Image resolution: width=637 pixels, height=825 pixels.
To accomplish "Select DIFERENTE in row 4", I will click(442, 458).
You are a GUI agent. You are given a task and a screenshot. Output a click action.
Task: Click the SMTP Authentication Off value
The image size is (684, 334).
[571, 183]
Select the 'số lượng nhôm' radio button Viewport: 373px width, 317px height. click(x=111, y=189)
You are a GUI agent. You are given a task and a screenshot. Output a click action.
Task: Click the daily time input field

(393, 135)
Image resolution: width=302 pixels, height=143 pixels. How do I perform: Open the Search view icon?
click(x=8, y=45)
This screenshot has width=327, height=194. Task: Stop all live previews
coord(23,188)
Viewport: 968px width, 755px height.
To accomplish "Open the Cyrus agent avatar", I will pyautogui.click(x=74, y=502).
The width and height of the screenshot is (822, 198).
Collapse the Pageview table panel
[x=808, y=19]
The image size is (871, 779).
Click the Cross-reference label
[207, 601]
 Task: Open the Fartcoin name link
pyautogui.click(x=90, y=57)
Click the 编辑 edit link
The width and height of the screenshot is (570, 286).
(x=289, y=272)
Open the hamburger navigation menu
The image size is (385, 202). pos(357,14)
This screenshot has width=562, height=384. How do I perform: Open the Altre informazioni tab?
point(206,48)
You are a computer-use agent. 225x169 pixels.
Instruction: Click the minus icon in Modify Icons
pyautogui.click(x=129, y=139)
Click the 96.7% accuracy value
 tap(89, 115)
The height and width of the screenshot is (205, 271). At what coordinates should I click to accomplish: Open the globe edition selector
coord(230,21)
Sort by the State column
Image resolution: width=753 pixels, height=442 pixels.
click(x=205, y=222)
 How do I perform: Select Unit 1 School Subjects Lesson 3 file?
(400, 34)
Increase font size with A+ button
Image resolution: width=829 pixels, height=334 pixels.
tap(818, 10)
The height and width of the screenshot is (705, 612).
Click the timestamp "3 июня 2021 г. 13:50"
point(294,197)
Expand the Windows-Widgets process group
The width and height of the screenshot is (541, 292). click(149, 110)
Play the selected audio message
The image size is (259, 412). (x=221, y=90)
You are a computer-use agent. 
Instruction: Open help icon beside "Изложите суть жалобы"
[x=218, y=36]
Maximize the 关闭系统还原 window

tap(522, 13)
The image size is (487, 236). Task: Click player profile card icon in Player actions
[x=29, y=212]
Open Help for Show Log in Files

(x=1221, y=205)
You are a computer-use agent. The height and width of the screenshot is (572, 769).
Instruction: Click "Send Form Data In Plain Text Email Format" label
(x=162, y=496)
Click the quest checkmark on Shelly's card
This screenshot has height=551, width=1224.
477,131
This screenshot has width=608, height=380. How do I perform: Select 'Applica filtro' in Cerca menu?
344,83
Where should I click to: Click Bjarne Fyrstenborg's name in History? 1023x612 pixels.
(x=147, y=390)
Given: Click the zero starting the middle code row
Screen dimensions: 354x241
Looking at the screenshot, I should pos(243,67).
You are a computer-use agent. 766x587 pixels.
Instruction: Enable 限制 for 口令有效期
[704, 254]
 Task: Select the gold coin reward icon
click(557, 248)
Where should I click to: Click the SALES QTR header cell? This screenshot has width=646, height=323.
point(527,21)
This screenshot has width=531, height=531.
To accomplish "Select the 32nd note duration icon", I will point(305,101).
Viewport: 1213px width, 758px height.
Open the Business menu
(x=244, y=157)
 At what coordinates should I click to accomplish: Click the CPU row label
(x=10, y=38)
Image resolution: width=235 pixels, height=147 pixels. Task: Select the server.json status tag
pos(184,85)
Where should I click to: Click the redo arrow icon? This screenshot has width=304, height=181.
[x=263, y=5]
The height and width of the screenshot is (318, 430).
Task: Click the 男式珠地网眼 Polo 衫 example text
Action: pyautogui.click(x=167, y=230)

....................

* [Work order]
Repeat the data above in full, word for word.

* [Exercise solution]
Image resolution: width=637 pixels, height=825 pixels.
To accomplish "Select DIFERENTE in row 4", I will click(442, 458).
You are a GUI agent. You are given a task and a screenshot. Output a click action.
Task: Click the SMTP Authentication Off value
The image size is (684, 334).
[571, 183]
Select the 'số lượng nhôm' radio button Viewport: 373px width, 317px height. click(x=111, y=189)
You are a GUI agent. You are given a task and a screenshot. Output a click action.
Task: Click the daily time input field

(393, 135)
Image resolution: width=302 pixels, height=143 pixels. How do I perform: Open the Search view icon?
click(x=8, y=45)
This screenshot has width=327, height=194. Task: Stop all live previews
coord(23,188)
Viewport: 968px width, 755px height.
To accomplish "Open the Cyrus agent avatar", I will pyautogui.click(x=74, y=502).
The width and height of the screenshot is (822, 198).
Collapse the Pageview table panel
[x=808, y=19]
The image size is (871, 779).
Click the Cross-reference label
[207, 601]
 Task: Open the Fartcoin name link
pyautogui.click(x=90, y=57)
Click the 编辑 edit link
The width and height of the screenshot is (570, 286).
(x=289, y=272)
Open the hamburger navigation menu
The image size is (385, 202). pos(357,14)
This screenshot has width=562, height=384. How do I perform: Open the Altre informazioni tab?
point(206,48)
You are a computer-use agent. 225x169 pixels.
Instruction: Click the minus icon in Modify Icons
pyautogui.click(x=129, y=139)
Click the 96.7% accuracy value
 tap(89, 115)
The height and width of the screenshot is (205, 271). At what coordinates should I click to accomplish: Open the globe edition selector
coord(230,21)
Sort by the State column
Image resolution: width=753 pixels, height=442 pixels.
click(x=205, y=222)
 How do I perform: Select Unit 1 School Subjects Lesson 3 file?
(400, 34)
Increase font size with A+ button
Image resolution: width=829 pixels, height=334 pixels.
tap(818, 10)
The height and width of the screenshot is (705, 612).
Click the timestamp "3 июня 2021 г. 13:50"
point(294,197)
Expand the Windows-Widgets process group
The width and height of the screenshot is (541, 292). click(149, 110)
Play the selected audio message
The image size is (259, 412). (x=221, y=90)
You are a computer-use agent. 
Instruction: Open help icon beside "Изложите суть жалобы"
[x=218, y=36]
Maximize the 关闭系统还原 window

tap(522, 13)
The image size is (487, 236). Task: Click player profile card icon in Player actions
[x=29, y=212]
Open Help for Show Log in Files

(x=1221, y=205)
You are a computer-use agent. The height and width of the screenshot is (572, 769).
Instruction: Click "Send Form Data In Plain Text Email Format" label
(x=162, y=496)
Click the quest checkmark on Shelly's card
This screenshot has height=551, width=1224.
477,131
This screenshot has width=608, height=380. How do I perform: Select 'Applica filtro' in Cerca menu?
344,83
Where should I click to: Click Bjarne Fyrstenborg's name in History? 1023x612 pixels.
(x=147, y=390)
Given: Click the zero starting the middle code row
Screen dimensions: 354x241
Looking at the screenshot, I should pos(243,67).
You are a computer-use agent. 766x587 pixels.
Instruction: Enable 限制 for 口令有效期
[704, 254]
 Task: Select the gold coin reward icon
click(557, 248)
Where should I click to: Click the SALES QTR header cell? This screenshot has width=646, height=323.
point(527,21)
This screenshot has width=531, height=531.
To accomplish "Select the 32nd note duration icon", I will point(305,101).
Viewport: 1213px width, 758px height.
Open the Business menu
(x=244, y=157)
 At what coordinates should I click to accomplish: Click the CPU row label
(x=10, y=38)
Image resolution: width=235 pixels, height=147 pixels. Task: Select the server.json status tag
pos(184,85)
Where should I click to: Click the redo arrow icon? This screenshot has width=304, height=181.
[x=263, y=5]
The height and width of the screenshot is (318, 430).
Task: Click the 男式珠地网眼 Polo 衫 example text
Action: pyautogui.click(x=167, y=230)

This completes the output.